The procedures described to this point apply to one-off petitions. Larger firms, which may have thousands of employees and significant employee churn, would be subject to a crushing compliance burden if forced to demonstrate their qualifying organization status with each petition. As such, the law permits commercial employers (to the exclusion of not-for profits and religious ones) to secure grant of a blanket petition which streamlines the employee transfer process. Firms may qualify for a blanket petition on demonstrating that they:
The blanket petition permits the US employer to transfer the employee among different US affiliates without notice to or prior consent from the CIS. If the employee's job functions change, the employer must complete a new certificate of eligibility. The blanket grant is issued for a period of three years. The holder may extend the blanket grant indefinitely by resubmitting its petition and evidence of prior grant and by providing a report detailing, for the prior three years, the identity of employees transferred into the US , the employing entities, dates of admission, and whether the petitioner retains status necessary for a blanket grant. If the holder fails to seek indefinite grant by the expiration of the blanket petition, it will expire and the employer must thereafter seek employee transfers on an individual basis for three years, after which it will again be eligible for a blanket petition grant
Duration of Admission Employees holding L-1 status are permitted to reside in the US for varying terms depending upon whether: (1) they are entering the US to establish a new office or operate an existing one; or (2) they are employed as executive/managers or as specialized knowledge workers. Employees establishing a new office are admitted to the US for a one year term subject to extension upon demonstration that the new office has, in fact, commenced doing business. Employees transferred to operating businesses will be granted initial terms of three years, which may be extended to seven years for executives and managers and five years for specialized knowledge workers. A specialized knowledge worker may be moved to an executive/manager position and obtain the longer duration of stay, but must have been in that status for at least six months prior to filing a petition for extension of the seven year maximum.
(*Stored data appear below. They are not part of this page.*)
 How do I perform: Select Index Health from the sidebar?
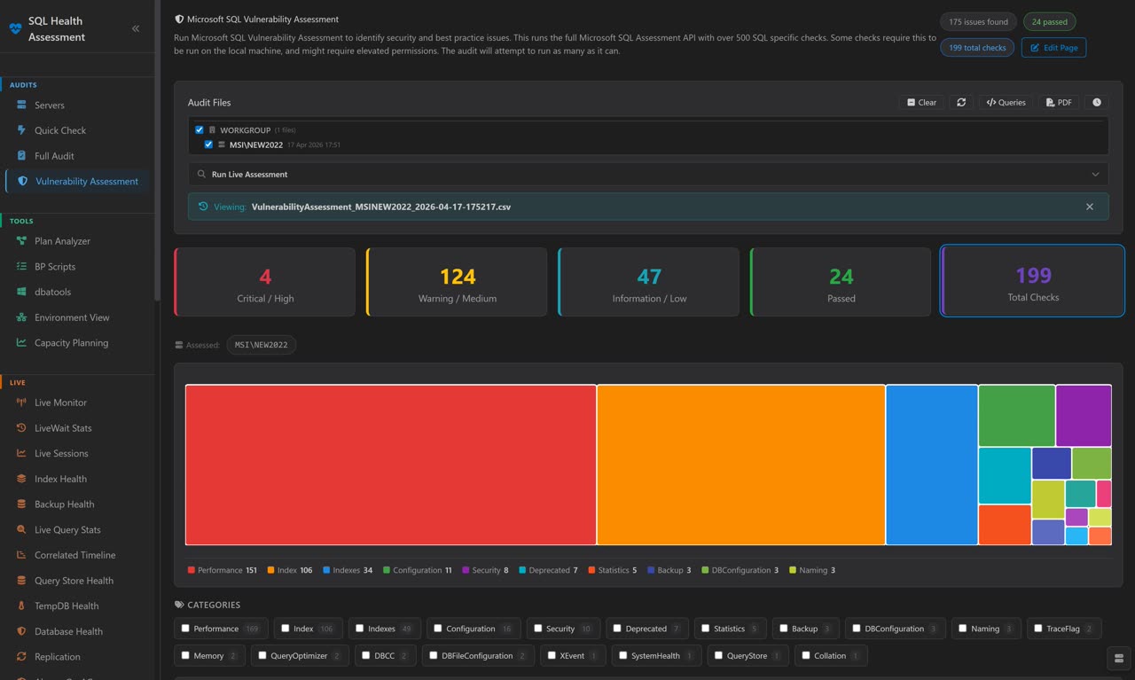(59, 479)
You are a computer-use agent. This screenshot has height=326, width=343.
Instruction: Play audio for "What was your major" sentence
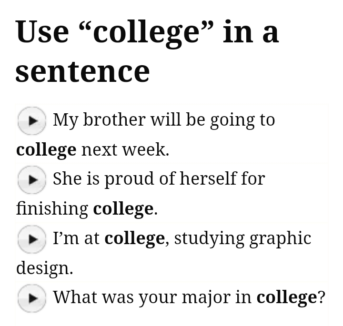click(31, 298)
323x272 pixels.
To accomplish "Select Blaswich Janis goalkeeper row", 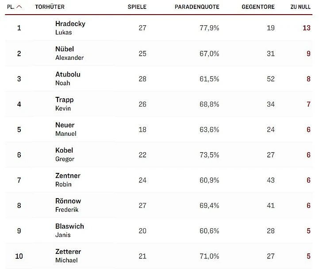I will (x=158, y=230).
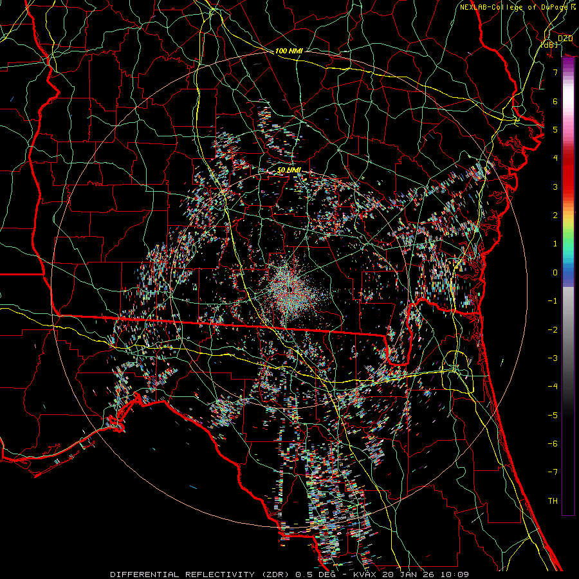Click the small logo icon after DuPage
The height and width of the screenshot is (579, 579).
pos(572,7)
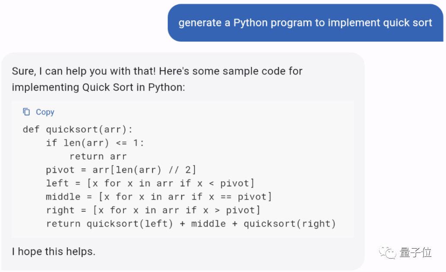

An employee who has reached the duration limit of the applicable classification must reside abroad continuously for one year before returning to the US in L-1 status.
The L-1 classification expressly permits non-US employees to pursue adjustment to permanent resident status while in the US as an L-1 transferee. The employer may therefore petition for an employment-based immigrant visa once the individual has entered the US and has been working for the US entity. Upon admission under L-1 status, however, the employee must represent that it is his intention to leave the US at the end of the term.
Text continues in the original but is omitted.